Governance

August 3, 2003 by
Filed under: Leadership, Project management 

As a project manager, one of the critical success factors to check for is that you have sufficient control over all the project variables to a point that you have a reasonable likelihood of success. There can usually be an assumption made that you are being handed a project that has the appropriate level of governance – that senior management recognizes the value of this project in the context of all that projects in the organization, that you will be given the resources required to get the job done, that there will be an effort to avoid changing the project context from under your feet. There needs to be a real stake in the project at the senior management level. Unfortunately, this is not always the case.

There may be times when, for some reason, you are handed a project that just won’t have sufficient governance. The project may be run as an internal skunkworks effort, it may be a pet project that is being run without the oversight of the senior team, or it may be being run as an ‘experiment’ (with little emphasis on any control of the project variables). Whatever the reason, it is critical that you shore up these governance gaps to the best of your ability, and that expectations are managed well enough so that you can still bring the project to completion and that you don’t end up being the fall guy. You will need to take matters into your own hands, and governance, unfortunately, becomes another one of your responsibilities.

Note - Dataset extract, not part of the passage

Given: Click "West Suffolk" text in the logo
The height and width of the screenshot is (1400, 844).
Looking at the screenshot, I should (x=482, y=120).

In a properly governed project, the project manager has the ability to focus inwardly on project to deal appropriately with the internal factors to get the job done – the external issues are diligently controlled for you at a higher level. Without reasonable governance, while you will still have a project on your hands, you will have one with an extraordinary amount of external risk, and this element will warrant a great deal of your attention and diligence. To some degree, management of risk will overshadow the management of scope, resources, or quality. While all projects have some degree of risk and require ongoing visibility into the elements that could sidetrack the effort, there are some projects where the risks due to lack of governance are so extreme that they may never be mitigated to the point where you can reasonably focus on closure at all.

The primary risks you are likely to face are those that are normally covered with appropriate governance. Assumptions you have made about resource allocation are subject to change as people will be pulled to other activities. Scope change is unlikely to be reasonable constrained, and at any point the key features under development can be redefined removed or replaced without regard for impact. Project constraints such as schedule or cost will be subject to change on the whim of the organization if they have not initially been defined in the context of a reasonably governed effort. While it is always prudent to manage these factors on a project, it is critical for a project with limited governance.

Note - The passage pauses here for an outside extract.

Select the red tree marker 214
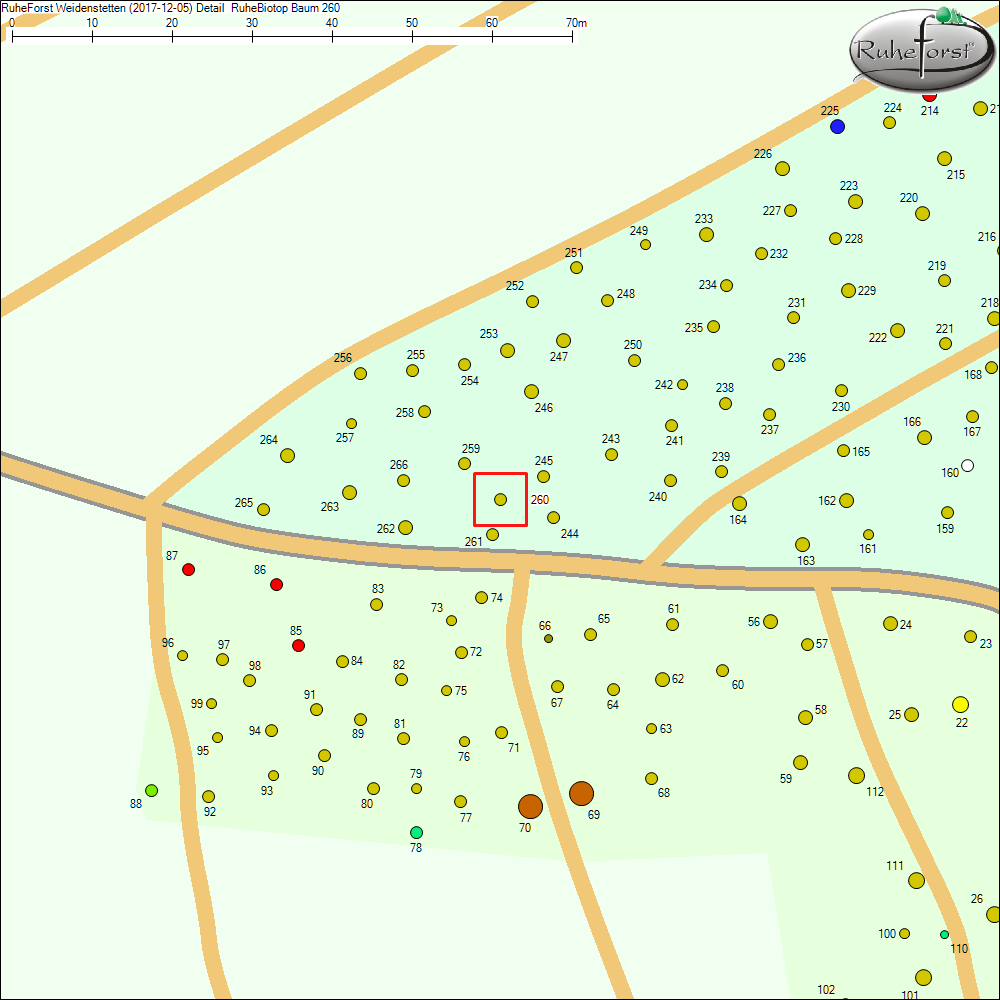 pos(929,97)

Shore up these elements to the best of your ability – be sure there is clear documentation of all decisions made, particularly those that are normally managed at the senior management level. Be extremely diligent about exposing risks, assumptions and issues as high into senior management visibility as possible, and force you own emphasis on governance. As soon as there is external pressure for change of any of these risk elements, carefully assess the impact before accepting the change. While you may not be able to control whether the change is accepted, you will still have the ability to identify the impact. Expect that you will have a huge amount of volatility on your project, change management to contain risk will be your primary mode of operation, and maintaining common expectations within the team and with the rest of the organization will take significant effort.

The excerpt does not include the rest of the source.